Where green apocalypse fails, it is often failing by failing to provide a rock-solid, rock-bottom reality for us to hold on to. Often, it does the very opposite, pointing us towards ordinary, visible realities, like polar ice caps and rare species, while at the same time emphasising how fragile they are. No wonder such narratives are so alienating! As long as green apocalypses limit themselves to the plain kind of language favoured by science – so-called ‘fact-speak’ – they will thus forever be condemned to inspire despair.

Where green apocalypse succeeds, it succeeds by delving into the riches of myth-speak. I think a promising example of this is ‘The Lost Words,’ with words by Robert MacFarlane and illustrations by Jackie Morris.

=> ‘The Lost Words’ Website

In ‘The Lost Words,’ apparently ordinary characters from the British environment – as ordinary as dandelions, acorns, and ferns – are depicted in beautiful illustrated portraits on gold leaf, in the manner of a religious icon. In the pages in-between, illustrations of fields, thickets, and moors are scattered with a jumble of golden letters, waiting to be assembled. Each icon is accompanied by an acrostic poem. Consider ‘Bramble’:

‘Bramble’ icon
Bramble is on the march again,
Rolling and arching along the hedges,
into parks on the city edges.
All streets are suddenly thick with briar:
cars snarled fast, business over.
Moths have come in their millions,
drawn to the thorns. The air flutters.
Bramble has reached each house now,
looped it in wire. People lock doors,
close shutters.
Little shoots steal through keyholes,
to leave – in quiet halls,
Empty stairwells – bowls of bright
blackberries where the light falls.

Picture it! The human world tied up, people pushed out. Bramble barging through, conquering cities, streets, houses. Bramble is on the march again. It is decisively not fact-speak. It is imaginative – myth-speak, perhaps?

You could also study ‘Weasel,’ who ‘acts on land like spark on tinder – / Scorches grass, turns fields to pyre, sand to glass, tree to cinder.’ Or there is willow, the wise one, who will never, can never, share willow-wisdom with us: ‘you will never know a word of willow – for we are willow and you are not.’

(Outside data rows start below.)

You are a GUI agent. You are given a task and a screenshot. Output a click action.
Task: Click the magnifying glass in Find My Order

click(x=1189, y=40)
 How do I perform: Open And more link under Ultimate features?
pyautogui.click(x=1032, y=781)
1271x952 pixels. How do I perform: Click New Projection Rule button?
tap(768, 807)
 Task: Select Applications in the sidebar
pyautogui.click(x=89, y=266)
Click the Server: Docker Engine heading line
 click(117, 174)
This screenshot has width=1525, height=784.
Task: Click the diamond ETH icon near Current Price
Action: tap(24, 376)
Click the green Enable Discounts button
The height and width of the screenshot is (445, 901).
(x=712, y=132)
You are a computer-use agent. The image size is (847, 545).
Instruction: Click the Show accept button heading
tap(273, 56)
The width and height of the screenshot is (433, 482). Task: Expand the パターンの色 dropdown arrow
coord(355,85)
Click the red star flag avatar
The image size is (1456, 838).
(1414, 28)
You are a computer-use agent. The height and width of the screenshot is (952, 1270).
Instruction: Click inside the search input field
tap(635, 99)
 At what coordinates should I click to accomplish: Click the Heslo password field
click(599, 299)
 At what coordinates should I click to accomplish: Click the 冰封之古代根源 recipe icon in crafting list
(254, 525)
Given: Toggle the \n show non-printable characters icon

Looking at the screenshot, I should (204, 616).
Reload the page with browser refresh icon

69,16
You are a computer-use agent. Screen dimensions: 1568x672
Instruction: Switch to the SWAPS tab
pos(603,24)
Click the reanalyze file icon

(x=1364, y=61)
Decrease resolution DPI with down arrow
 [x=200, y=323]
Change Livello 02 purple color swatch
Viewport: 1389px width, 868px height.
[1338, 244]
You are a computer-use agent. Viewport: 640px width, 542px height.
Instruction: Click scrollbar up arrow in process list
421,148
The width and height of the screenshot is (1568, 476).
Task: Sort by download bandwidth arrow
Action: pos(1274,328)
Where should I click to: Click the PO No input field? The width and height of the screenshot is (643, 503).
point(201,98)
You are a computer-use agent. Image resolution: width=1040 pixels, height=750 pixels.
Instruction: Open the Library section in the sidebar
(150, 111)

My thoughts are not quite there yet, but I sense there’s something here. We’re not just being given a scientific account of bramble, weasel, willow. We’re being given more than that – a mythic account, peeling back ordinary reality to find something more precious behind. Can this refocus our eyes on what really matters? Can this transcend eco-anxiety? Can this ground hope instead of despair?

To recap, in the dissertation I’m about to write, I intend to address the question: how can green apocalypse ground hope instead of despair?

This question is topical, since green apocalypses have already been repeatedly accused of grounding despair instead of hope.

This question is also novel, since most critics imply that the solution to the problem is to stop telling green apocalypses, whereas my question presumes that it is possible to inspire hope without abandoning the apocalyptic form.

Since I have fixed the concept ‘apocalypse’ into the scope of my project, the Apocalypse of St John, very literally the defining work of the apocalyptic genre, is a necessary focus point. My subject matter is not just any old green stories, it is particularly those green stories which are ‘apocalyptic,’ that is, those which are rather like the Apocalypse.

Therefore, my project amounts to an attempt to explain (at least) one way in which the Apocalypse might have once grounded hope instead of despair, and then to explore how green stories can do something similar today.

I’ll be handing this in on the 5th of August. Wish me luck!